Not established in North America, including the Great Lakes Hypania invalida has a moderate probability of establishment if introduced to the Great Lakes (Confidence level: High).
This species originates in the Ponto-Caspian, a region where climatic conditions are similar to those of the Great Lakes. Hypania invalida is able to survive in a wide range of temperature (2-25°C) and salinity (0–12 ppt) (Mordukhai-Boltovskoi 1964), both of which are well within the ranges that occur in the Great Lakes. Shorter ice cover duration and warmer water temperatures may also benefit this species by lengthening its suitable yearly spawning period; however, if water becomes too warm, this effect may be detrimental to survival. For instance, in the summer of 2003, when the lower Rhine experienced the highest water temperatures on record (27.8°C max) (Sprokkereef 2008), the population density of H. invalida was greatly reduced (Norf et al. 2010). Tolerance to other physiological factors is unknown or unreported, as is information on the mechanisms facilitating overwintering within this species’ native range (e.g., lower oxygen tolerance limit).
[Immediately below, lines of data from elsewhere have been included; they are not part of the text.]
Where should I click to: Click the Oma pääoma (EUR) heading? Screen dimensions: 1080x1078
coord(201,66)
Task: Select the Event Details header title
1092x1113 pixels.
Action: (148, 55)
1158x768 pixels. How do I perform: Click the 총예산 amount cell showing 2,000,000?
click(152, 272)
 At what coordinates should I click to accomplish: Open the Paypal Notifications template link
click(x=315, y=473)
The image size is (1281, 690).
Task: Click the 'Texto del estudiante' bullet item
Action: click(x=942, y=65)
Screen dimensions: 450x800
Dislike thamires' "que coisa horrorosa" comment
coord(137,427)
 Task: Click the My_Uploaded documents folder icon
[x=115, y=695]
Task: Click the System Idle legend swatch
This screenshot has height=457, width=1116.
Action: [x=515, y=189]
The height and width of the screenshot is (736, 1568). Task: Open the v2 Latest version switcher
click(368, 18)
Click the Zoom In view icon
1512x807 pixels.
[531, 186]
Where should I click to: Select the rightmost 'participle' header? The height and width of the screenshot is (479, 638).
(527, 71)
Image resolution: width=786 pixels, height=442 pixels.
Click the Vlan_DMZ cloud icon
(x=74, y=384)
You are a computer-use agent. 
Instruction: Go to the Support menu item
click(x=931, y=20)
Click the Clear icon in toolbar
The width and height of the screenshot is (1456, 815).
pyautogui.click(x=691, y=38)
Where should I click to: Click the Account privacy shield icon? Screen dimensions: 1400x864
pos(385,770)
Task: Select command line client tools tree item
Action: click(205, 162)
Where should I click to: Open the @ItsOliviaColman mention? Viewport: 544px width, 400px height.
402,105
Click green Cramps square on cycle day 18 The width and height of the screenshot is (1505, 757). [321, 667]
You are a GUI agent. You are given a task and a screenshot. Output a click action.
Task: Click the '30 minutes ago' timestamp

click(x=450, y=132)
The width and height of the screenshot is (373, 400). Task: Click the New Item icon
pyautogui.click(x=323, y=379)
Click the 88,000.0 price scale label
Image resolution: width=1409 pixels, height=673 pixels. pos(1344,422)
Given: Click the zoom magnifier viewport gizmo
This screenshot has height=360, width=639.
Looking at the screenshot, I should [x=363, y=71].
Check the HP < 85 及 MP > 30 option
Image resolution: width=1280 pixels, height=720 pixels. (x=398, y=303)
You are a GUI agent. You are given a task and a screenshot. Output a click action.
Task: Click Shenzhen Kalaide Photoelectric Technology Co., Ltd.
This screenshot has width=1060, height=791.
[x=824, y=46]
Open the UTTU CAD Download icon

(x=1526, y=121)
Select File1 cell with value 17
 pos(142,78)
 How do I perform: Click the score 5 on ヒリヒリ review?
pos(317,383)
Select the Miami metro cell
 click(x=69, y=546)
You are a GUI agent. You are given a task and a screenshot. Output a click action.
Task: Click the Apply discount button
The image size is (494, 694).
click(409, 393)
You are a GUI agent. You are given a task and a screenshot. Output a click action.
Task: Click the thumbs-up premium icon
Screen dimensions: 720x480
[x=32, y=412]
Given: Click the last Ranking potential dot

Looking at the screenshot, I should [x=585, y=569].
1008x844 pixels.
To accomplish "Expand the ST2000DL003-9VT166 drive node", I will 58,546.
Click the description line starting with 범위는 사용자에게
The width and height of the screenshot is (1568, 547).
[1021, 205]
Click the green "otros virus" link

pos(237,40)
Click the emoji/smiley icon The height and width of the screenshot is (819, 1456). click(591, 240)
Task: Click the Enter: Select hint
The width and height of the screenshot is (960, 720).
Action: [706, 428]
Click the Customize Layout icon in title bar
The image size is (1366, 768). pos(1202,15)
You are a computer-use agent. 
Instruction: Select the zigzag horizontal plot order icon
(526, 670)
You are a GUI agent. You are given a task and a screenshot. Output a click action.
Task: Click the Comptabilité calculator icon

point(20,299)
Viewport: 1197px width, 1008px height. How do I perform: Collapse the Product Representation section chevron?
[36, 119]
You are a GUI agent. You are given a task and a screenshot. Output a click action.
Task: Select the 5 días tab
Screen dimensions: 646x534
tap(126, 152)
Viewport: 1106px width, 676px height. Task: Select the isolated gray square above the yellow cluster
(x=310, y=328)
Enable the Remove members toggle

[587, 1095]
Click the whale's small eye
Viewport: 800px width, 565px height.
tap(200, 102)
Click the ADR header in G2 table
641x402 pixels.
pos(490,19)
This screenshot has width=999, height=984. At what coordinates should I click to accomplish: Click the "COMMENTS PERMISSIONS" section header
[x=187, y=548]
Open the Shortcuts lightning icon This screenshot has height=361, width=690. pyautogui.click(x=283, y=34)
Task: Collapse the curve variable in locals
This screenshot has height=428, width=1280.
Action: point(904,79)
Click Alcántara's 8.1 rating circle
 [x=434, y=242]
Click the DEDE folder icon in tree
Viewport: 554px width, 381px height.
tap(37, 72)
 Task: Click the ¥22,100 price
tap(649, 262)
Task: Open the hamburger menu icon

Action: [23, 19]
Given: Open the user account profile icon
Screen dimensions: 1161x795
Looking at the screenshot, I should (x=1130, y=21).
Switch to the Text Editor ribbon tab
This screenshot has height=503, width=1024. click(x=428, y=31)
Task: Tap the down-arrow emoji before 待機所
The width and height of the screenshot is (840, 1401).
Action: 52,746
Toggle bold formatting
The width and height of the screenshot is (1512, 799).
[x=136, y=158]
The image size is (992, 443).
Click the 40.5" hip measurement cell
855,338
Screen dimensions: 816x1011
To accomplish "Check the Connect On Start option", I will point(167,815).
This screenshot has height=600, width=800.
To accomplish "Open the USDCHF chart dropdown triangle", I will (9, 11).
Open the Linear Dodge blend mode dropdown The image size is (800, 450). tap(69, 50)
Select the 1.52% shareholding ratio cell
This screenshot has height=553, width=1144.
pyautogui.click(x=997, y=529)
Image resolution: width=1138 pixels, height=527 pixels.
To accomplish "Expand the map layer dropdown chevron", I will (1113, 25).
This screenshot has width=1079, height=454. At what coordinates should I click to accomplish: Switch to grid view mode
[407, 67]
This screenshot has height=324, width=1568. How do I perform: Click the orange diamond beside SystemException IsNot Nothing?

Hypania invalida prefers areas with soft substrate (e.g., silt, clay, fine sand) and current velocities less than 0.1 m/s (Norf et al. 2010; Zoric et al. 2011). These preferences make most of the Great Lakes basin suitable potential habitat with respect to water motion and bottom composition. Sandy bottoms covered with zebra mussel beds also serve as potential habitat, though settlement densities here are typically lower than those in soft-bottom communities (Norf et al. 2010; Yakovleva and Yakovleva 2010). This species is also able to live at a wide range of water depths (shoreline to 960 m) (Zenkevich 1963).
Hypania invalida is an active filter and deposit feeder, feeding primarily upon diatoms (Manoleli et al. 1974; Manoleli 1975). Hypania invalida also consumes the waste products of Dressenid mussels as food (Šporka and Nagy 1998; Kurina and Seleznev 2019). Hence, potential food items will likely not limit the distribution of this species within the Great Lakes and the presence of Dressenid mussels in the Great Lake may actually increase the likelihood for Hypania invalida to establish.
Hypania invalida has an extensive invasion history throughout Europe (Gherardi et al. 2009), with a spreading pattern that seems to suggest dispersal through a corridor connecting the Danube and Rhine rivers. Its dispersal pattern closely follows that of the European invasive isopod Jaera istri (Bij de Vaate et al. 2002). Panov et al. (2009) described this species as being at high risk for dispersal and establishment when introduced to a new area. Rapid expansion throughout European inland waterways has been facilitated by both human mediated (ballast water) upstream spread and natural (passive drift) downstream spread (Bij de Vaate 2003; Norf et al. 2010). Within a few years of introduction to the Rhine River, it had dispersed along the entire navigable river stretch (Bernauer and Jansen 2006) and into many adjacent waterways, including the Moselle (Devin et al. 2006) and Elbe Rivers (Eggers and Anlauf 2008). It entered Szczecin Lagoon in 2010 (mouth of Odra River), shared by Poland and Germany (Oleneiin et al. 2016) and was later discovered in 2016 in the upper Odra River, Poland nearly 600 km upstream of the lagoon (Pabis et al. 2017). Despite its rapid and widespread expansion throughout Europe, little is known about its competitive abilities other than populations can quickly build up to high densities of >10,000 individuals/m2 (46,875 ind/m2 max reported) in favorable conditions (i.e., after the building of a dam) (Popescu-Marinescu 1992; Norf et al. 2010; Pavel et al. 2021). It was also the second most abundant alien species in the Saratov Reservoir, dominating the channel and floodplain habitat (Kurina 2017). In contrast, it was recently displaced from shallow habitats in the Caspian Sea (native range) due to the invasion of Streblospio gynobranchiata (Ghasemi et al. 2014).
Females have a high net fecundity due to frequent reproductive events (every 2 weeks) throughout maturity; it is estimated that a single female could produce at least 1200 larvae during her lifespan (Norf et al. 2010). Many of the sexual and reproductive traits of H. invalida (short generation time, external spermcast fertilization, existence of a dispersive larval phase, etc.) reflect attributes that are postulated to enhance the invasion success of aquatic invertebrates (Ricciardi and Rasmussen 1998; Bossche et al. 2001; Bij de Vaate et al. 2002; Devin and Beisel 2007; Norf et al. 2010). The maternal care of offspring (brooding) by this species can additionally increase reproductive success by reducing larval mortality during early planktonic life stages (Schroeder and Hermans 1975). Increased knowledge of this species’ reproductive characteristics, has led Norf et al. (2010) to highlight the potential of H. invalida to invade the Great Lakes (contrary to earlier suggestions that it is unlikely to disperse internationally; Ricciardi and Rasmussen 1998).